Hacking enthusiast, Avishai Efrat of cybersecurity website, Wizcase has discovered a security breach on Heyyo, a mobile dating app based in Turkey. The breach resulted in the exposure of user data which included GPS location, links to social media profiles, photographs, phone numbers, smartphone details, sexual preferences, messages, and many others and affected an estimated 77,000 registered users from Turkey, Brazil, USA, Africa, Germany, Portugal, and Spain.
Our team was able to access a database of over 70,000 users from around the world through an unsecured Elasticsearch engine. The majority of affected users are based in Turkey, but there’s also a significant number from the U.S and Brazil, which is over one-fifth of their user base.
Despite this breach, it appears the app is still garnering more users - with a 7.7% increase of users, growing from a registered 71,769 to 71,921 in countries around the world.
This is quickly becoming a trend with other dating platforms like Ashley Madison, Grindr, Luscious and others being hacked and compromising user data. This Heyyo leak was discovered on an Elasticsearch engine which has rather lax security precautions and requires no authentication or password on its default system, it held the records and had over 600 MB of data present, which in the wrong hands could be used in a variety of criminal endeavours.
Cybersecurity researchers have said the breach has affected user privacy a great deal, opening them up to a number of cyberattacks including scamming, identity theft, catfishing, phishing, blackmail, as well as more physical threats like sexual harrassment and hate crimes.
When contacted about the leak, Heyyo were unable to deliver a prompt response -only responding after a week. However, since news of the breach broke, the appropriate authorities and Turkey’s Computer Emergency Response team(CERT) were alerted, and the compromised server taken down. It is unclear at this time if any cybercriminals or bodies were able to gain entry to data on the server.
Following this, users are advised to be vigilant about their online security and report any suspicious activities.
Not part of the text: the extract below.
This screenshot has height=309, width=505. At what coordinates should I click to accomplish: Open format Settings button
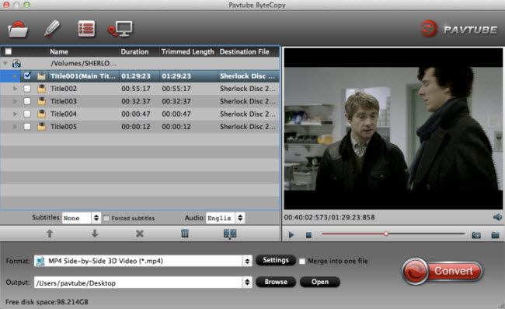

As scammers could use user identities online, it would be prudent to practice more safe online activities, change passwords regularly to protect social media and email accounts that could have been accessed.
Sharing personal information such as accurate location, photographs, financial data and family details with people met online is a huge blunder which in many instances both past and present are used as leverage by criminal entities to intimidate and extort people.